Tank! Tank! Tank! Review

There are games that focus on telling a carefully crafted and emotionally impactful story, taking us across the world making friends and defeating those who risk harming the ones we love. Tank! Tank! Tank! isn’t one of those games. Tank! Tank! Tank! (hereby shortened to TTT because it’s a nightmare to type) is a game that says “Screw story, lets take a tank and blow up some giant robots.” It’s a great idea, and does something really well that I’d love to see in future Wii U games, but in the end it suffers from the problem that often plagues games at a new console’s launch, namely cutting huge corners in terms of amount of content playable.

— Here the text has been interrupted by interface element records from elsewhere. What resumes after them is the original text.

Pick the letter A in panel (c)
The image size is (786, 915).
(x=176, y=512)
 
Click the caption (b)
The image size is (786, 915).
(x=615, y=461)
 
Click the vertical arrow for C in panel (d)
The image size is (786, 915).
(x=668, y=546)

Firstly, it’s the system’s best game at the moment for offering crazy and over the top enormous creatures to fight. Your enemies are all machines and robots, but they will range from mythical creatures like a dragon to giant spiders or a kraken. TTT also allows you to do something in multiplayer that I wish more games did, which is take a photo of your face (and select an amusing set of features to add) which will float about you during matches, making it easier to identify who’s who.

Unfortunately this is where things start to go downhill a little for the game. The single player is infuriatingly repetitive and the multiplayer is in many ways flawed.

The basic gameplay element of controlling your tank doesn’t work nearly as well as you’d hope. The tanks are very clunky to control, feeling in many ways like trying to navigate in the first few Resident Evil games, but at a higher speed giving you less time to turn correctly. There is also an auto aim on your tanks which, put simply, makes hitting your enemies too easy. There’s no challenge to be had in blasting down a wave of robots if the computer will do all the actual work for you.

The main game is disappointingly simple and repetitive. You have an infinite supply of weak machine gun fire, but there are pick ups allowing you to either use rapid-fire weapons or slow but devastating attacks. The mission layout seems to boil down to either shooting a hundred or so identical small enemies or attacking one enemy around a hundred times the size. There are very few different enemies to battle and you’ll very quickly be repeating fights you’ve already faced.

The repetitive facing of enemies very quickly gets worse due to a very annoying attempt to extend the game’s length. To progress through the levels you need to earn medals, the problem being that you can only get one medal for each stage and you need many more medals to advance than there are levels open. The way to continue collecting medals is to use a different tank to repeat a level (disappointingly the tanks all control almost identically) and get an additional medal. Most of your time trying to complete the single player will be repetitive grinding for medals, which gets old pretty quick.

The multiplayer is good for some quick fun with friends, but does have several flaws. TTT allows you to play multiplayer using the Gamepad as a second screen, meaning for 2-player multiplayer the screen doesn’t have to be split. The multiplayer appears to be unchanged since getting my hands on it at the MCM Expo in October (you can read our preview coverage here). It’s good for a quick laugh, but it’s ultimately a fairly shallow experience that will quickly grow boring once you’ve played the same map as the same tank a few times. The mode in which you battle a giant ape is the most interesting part of the multiplayer, but there’s only the one map to play on unfortunately and not a lot of room for you to improve on the challenges of that first match.

All in all Tank! Tank! Tank! is a game of missed potential. The pieces of a great game are all here, and if you can overlook the repetitive nature of its single player and the game’s other issues then it’s enjoyable. The problem is that it just feels rushed to market for launch day at the expense of having a game full of content. However, it is priced as a budget release in the UK and so might be worth picking up, but the game is certainly not for everyone.